Introduction
One of the most apt aphorisms for data science is the saying – ‘your results are as good as your data’. Due to an upsurge in electronic storage of medical data, one expects that the analysis of the data to be a straightforward task. However, one of the biggest challenges faced by data scientists especially when dealing with medical data is to gain insights from databases that are unstructured, disparate and inconsistent. This task becomes especially challenging when dealing with textual data.
With data present in several different silos and different formats one must be able to get them together into a single comprehensive database in a consistent and accurate way from which actionable insights may be gathered.
The Challenge
We were approached by one of the largest tertiary health care centre in the country where they sought to streamline their administrative tasks in their operation theatre in order to deliver better quality of care and to reduce mismanagement of resources. The hospital also sought to upgrade its existing Legacy system and bring it on par with international standards for hospital database management.

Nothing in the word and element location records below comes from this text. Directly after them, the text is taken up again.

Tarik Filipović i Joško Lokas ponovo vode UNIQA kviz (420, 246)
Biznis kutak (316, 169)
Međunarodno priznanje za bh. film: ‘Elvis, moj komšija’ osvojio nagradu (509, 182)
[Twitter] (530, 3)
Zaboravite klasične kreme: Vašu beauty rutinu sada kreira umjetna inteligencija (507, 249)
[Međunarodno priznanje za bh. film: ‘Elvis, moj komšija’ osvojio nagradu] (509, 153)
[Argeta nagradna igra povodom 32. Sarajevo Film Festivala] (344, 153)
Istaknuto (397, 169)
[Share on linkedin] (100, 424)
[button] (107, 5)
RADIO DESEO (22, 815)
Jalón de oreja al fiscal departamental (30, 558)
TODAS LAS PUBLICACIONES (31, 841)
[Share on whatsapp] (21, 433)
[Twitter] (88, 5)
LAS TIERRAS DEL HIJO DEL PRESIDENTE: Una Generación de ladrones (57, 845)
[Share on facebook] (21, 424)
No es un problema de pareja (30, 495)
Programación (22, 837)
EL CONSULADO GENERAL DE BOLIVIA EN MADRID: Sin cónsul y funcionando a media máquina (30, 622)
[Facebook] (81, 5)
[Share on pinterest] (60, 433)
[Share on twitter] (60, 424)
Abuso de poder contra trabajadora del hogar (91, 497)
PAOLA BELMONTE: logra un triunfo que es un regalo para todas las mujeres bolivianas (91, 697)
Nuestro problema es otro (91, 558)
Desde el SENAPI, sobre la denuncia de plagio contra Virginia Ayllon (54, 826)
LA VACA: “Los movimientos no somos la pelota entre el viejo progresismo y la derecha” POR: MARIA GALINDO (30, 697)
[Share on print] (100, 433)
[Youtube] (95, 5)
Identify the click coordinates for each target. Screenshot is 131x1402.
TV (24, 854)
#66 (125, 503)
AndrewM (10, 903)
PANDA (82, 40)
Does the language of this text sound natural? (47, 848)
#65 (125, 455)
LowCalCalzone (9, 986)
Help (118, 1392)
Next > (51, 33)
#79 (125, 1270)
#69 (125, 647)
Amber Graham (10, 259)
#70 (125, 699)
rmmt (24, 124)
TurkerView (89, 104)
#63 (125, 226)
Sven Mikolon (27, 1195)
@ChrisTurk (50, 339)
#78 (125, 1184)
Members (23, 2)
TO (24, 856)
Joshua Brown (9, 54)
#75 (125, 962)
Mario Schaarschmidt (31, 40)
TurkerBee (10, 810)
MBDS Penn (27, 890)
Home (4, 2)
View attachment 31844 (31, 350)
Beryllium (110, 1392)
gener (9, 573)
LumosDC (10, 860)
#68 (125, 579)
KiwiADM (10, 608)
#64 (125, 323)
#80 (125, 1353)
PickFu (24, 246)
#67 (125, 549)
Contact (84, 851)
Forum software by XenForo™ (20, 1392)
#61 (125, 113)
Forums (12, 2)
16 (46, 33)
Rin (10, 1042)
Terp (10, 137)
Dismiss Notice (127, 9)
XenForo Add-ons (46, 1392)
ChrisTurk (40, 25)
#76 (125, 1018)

The hospital data set had approximately 1,00,000 different surgeries of which only approximately 35,000 of them were unique. This show the lack of uniformity of format The hospital then wanted to map their surgeries onto an international database with standardised names for surgeries.
CoL Approach
We at CoL understand the responsibility that is inherent in medical data and are unwilling to compromise on the accuracy of our processes. Due to this, we used a two pronged approach while mining and understanding the data.
After this, we trained our natural language machine to identify the mapping between our structured data to UMLS, an international standard when it comes to standard medical terminology. [Still to be done]
Results
“Data! Data! Data! I can’t make bricks without clay!” -Sherlock Holmes
The basic building blocks that one needs for analysis is data. By our efforts in standardising the data, we were able to help the hospital view its own data
Descriptive Analytics and Visualisation: We designed a dashboard for the hospital which helps them understand their data.
Operations Streamlining: We designed an application which helps the hospital organise and plan its surgeries optimising resources and schedules.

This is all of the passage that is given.